Saved entries:
+-------+

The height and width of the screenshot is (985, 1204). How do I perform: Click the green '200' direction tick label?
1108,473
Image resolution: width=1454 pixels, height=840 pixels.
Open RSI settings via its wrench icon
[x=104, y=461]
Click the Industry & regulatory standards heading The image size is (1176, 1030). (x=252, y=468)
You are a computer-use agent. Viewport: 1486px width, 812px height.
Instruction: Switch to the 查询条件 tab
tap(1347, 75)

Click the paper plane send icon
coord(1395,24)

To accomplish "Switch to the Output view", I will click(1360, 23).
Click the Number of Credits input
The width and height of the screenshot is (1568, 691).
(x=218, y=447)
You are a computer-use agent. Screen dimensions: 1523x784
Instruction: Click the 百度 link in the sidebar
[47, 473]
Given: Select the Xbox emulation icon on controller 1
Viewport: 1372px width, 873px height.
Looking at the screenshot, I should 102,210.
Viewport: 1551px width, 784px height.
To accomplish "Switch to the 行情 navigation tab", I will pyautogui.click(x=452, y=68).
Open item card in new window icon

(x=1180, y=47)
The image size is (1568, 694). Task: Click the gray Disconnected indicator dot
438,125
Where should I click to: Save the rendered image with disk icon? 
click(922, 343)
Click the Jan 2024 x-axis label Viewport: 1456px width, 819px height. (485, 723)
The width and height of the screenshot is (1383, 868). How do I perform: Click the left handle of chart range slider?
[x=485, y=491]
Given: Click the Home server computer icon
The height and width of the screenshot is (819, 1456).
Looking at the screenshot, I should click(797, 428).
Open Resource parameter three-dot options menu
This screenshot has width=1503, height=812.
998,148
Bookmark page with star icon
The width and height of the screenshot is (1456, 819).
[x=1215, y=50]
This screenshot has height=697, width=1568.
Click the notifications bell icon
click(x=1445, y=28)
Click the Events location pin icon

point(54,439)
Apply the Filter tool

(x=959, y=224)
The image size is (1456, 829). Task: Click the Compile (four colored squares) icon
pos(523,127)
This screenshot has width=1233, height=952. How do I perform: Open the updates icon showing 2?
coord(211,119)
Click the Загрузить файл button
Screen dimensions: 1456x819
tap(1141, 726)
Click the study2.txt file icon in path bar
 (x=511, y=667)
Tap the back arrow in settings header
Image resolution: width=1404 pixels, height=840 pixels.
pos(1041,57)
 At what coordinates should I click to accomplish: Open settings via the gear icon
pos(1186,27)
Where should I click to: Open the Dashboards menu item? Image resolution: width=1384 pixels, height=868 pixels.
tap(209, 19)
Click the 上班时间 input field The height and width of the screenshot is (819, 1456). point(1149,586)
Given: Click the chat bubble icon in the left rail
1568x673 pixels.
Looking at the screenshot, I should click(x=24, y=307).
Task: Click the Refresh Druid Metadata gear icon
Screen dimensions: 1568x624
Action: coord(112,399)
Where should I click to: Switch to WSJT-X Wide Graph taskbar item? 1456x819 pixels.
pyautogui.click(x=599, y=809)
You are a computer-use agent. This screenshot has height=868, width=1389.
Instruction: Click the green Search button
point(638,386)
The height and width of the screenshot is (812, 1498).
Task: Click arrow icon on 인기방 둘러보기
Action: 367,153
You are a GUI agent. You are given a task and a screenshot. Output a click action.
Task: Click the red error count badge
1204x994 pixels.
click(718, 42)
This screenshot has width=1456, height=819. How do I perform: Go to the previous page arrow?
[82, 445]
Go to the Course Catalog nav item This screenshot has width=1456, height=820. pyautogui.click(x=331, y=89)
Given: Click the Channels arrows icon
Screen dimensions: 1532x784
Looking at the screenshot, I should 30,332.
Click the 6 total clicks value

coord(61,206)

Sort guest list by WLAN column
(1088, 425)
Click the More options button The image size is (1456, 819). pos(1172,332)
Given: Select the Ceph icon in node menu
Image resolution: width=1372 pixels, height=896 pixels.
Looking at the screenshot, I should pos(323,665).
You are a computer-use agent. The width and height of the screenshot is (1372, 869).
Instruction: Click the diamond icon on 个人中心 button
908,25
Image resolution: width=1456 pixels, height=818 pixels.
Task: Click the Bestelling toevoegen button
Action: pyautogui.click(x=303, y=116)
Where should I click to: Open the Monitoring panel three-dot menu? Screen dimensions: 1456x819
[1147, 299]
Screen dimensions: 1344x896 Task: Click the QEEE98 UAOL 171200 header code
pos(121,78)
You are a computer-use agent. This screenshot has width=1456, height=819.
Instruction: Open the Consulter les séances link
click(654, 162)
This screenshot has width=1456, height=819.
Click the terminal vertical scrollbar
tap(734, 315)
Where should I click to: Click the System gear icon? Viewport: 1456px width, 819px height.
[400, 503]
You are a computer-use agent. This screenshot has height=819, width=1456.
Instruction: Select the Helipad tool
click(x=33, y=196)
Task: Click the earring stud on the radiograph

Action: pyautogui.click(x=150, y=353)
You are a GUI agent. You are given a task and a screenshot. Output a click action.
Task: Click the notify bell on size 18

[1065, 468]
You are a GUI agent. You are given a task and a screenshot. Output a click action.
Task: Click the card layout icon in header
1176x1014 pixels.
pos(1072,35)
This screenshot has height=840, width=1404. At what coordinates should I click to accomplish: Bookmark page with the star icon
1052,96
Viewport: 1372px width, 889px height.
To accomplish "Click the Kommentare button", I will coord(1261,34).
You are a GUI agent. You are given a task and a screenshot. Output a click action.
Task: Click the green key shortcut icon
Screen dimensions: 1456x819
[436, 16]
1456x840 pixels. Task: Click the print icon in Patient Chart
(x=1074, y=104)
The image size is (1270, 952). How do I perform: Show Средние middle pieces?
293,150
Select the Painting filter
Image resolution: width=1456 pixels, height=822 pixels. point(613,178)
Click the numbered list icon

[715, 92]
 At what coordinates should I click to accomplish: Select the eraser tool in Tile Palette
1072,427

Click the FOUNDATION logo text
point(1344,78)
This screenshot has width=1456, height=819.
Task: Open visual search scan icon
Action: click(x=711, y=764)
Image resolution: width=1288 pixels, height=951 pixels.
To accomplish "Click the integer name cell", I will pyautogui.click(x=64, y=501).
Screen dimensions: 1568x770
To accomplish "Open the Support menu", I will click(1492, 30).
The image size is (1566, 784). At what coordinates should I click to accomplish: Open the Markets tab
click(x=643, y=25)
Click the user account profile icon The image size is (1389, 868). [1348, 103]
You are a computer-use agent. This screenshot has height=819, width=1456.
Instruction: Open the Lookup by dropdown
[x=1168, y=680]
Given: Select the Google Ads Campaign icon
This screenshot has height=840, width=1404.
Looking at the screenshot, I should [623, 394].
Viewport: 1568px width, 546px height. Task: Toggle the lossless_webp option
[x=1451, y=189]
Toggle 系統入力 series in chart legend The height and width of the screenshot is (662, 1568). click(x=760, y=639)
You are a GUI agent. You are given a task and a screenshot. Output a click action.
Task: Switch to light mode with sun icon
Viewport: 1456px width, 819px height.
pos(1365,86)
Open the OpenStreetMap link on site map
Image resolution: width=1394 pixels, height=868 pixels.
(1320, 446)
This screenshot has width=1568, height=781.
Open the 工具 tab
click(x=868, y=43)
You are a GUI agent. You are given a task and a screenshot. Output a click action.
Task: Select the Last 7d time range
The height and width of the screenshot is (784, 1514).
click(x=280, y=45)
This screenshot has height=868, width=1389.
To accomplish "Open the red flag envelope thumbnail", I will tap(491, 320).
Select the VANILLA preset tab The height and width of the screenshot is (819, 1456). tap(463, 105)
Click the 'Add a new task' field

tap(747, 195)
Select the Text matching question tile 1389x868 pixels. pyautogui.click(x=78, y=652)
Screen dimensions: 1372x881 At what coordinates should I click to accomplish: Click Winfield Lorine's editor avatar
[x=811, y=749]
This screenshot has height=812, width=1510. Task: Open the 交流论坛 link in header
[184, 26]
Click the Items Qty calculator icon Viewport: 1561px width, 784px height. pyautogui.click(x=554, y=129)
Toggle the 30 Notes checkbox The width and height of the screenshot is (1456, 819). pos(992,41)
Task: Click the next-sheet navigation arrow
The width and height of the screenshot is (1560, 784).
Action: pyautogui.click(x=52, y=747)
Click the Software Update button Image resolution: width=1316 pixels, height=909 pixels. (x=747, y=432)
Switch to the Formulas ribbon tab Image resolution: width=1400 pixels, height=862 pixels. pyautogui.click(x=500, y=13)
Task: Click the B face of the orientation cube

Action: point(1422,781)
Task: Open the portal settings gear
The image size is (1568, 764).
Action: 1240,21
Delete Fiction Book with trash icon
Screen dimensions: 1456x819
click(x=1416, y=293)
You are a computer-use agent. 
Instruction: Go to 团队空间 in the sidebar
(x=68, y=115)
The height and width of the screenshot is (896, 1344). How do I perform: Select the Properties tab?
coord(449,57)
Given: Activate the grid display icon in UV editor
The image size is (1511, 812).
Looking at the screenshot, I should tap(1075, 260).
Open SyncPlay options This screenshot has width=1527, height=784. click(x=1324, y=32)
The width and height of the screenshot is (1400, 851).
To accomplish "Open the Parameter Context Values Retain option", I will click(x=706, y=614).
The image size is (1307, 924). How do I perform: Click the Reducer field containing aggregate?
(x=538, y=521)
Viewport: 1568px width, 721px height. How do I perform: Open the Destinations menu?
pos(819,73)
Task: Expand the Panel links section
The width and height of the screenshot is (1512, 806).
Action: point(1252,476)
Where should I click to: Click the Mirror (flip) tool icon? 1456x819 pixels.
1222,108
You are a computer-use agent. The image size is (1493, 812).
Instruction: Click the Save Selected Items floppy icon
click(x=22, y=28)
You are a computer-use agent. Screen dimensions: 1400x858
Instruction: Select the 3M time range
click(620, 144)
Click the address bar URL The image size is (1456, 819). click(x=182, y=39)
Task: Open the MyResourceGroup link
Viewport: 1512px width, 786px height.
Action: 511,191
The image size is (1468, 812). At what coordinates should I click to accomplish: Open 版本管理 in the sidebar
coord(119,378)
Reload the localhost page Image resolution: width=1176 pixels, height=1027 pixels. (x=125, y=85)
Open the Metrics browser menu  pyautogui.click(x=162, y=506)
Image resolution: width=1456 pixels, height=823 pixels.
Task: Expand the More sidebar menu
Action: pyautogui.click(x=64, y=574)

+-------+

→ **TRY IT**:
The line with "Instruction: Click the Save" and every line after it up to the end of the entries: output those exactly, and only those.

→ **RESPONSE TO THIS EXERCISE**:
Instruction: Click the Save Selected Items floppy icon
click(x=22, y=28)
You are a computer-use agent. Screen dimensions: 1400x858
Instruction: Select the 3M time range
click(620, 144)
Click the address bar URL The image size is (1456, 819). click(x=182, y=39)
Task: Open the MyResourceGroup link
Viewport: 1512px width, 786px height.
Action: 511,191
The image size is (1468, 812). At what coordinates should I click to accomplish: Open 版本管理 in the sidebar
coord(119,378)
Reload the localhost page Image resolution: width=1176 pixels, height=1027 pixels. (x=125, y=85)
Open the Metrics browser menu  pyautogui.click(x=162, y=506)
Image resolution: width=1456 pixels, height=823 pixels.
Task: Expand the More sidebar menu
Action: pyautogui.click(x=64, y=574)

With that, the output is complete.